The role of thromboxane A2 in increased whole blood platelet aggregation in oral contraceptive users.

Epidemiological studies have shown that oral contraceptives increase the risk of thromboembolic disease in susceptible women however the mechanisms involved are unclear. We investigated whole blood platelet aggregation in 44 women randomly allocated to 6 cycles of treatment with either gestodene (75ug) or desogestrel (150ug) combined with 30ug ethinyloestradiol (EE). The in vitro effects of aspirin and a thromboxane synthetase inhibitor, dazmegrel (UK38485) were also investigated. Oral contraceptive treatment caused a significant increase in collagen, arachidonic acid (AA) and ADP induced whole blood platelet aggregation. PAF induced aggregation was unchanged. There were no significant differences in the levels of platelet aggregation between the desogestrel/30ugEE and gestodene/30ugEE groups. In vitro incubation of platelets with aspirin and dazmegrel prevented the oral contraceptive induced increase in platelet aggregation. Dazmegrel caused an on treatment decrease in PAF induced aggregation in the desogestrel/30ugEE but not the gestodene/30ugEE group.

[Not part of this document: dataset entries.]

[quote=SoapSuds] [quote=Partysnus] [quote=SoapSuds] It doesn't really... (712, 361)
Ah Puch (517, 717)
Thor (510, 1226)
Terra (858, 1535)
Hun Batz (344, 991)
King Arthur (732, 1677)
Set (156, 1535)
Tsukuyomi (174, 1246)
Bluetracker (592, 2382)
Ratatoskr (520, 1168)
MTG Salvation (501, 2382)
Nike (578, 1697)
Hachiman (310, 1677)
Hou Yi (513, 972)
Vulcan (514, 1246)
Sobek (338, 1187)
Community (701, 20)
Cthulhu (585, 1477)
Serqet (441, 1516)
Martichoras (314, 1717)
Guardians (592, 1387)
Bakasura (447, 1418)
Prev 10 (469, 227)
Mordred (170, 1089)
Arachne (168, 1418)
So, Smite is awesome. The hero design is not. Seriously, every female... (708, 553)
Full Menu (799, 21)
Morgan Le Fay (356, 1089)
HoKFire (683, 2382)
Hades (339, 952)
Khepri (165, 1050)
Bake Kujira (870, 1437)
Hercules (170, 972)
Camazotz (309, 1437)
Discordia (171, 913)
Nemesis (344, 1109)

The results of this study indicate that the use of oral contraceptives is associated with an increase in platelet aggregation that is mediated by changes in thromboxane/prostacyclin ratio(TXA2/PGI2). Although no significant differences were found between the two different progestogen combinations, the effects of dazmegrel on PAF induced aggregation suggest a possible difference in the progestogen modifying effects of desogestrel and gestodene which is unmasked when thromboxane synthetase is inhibited.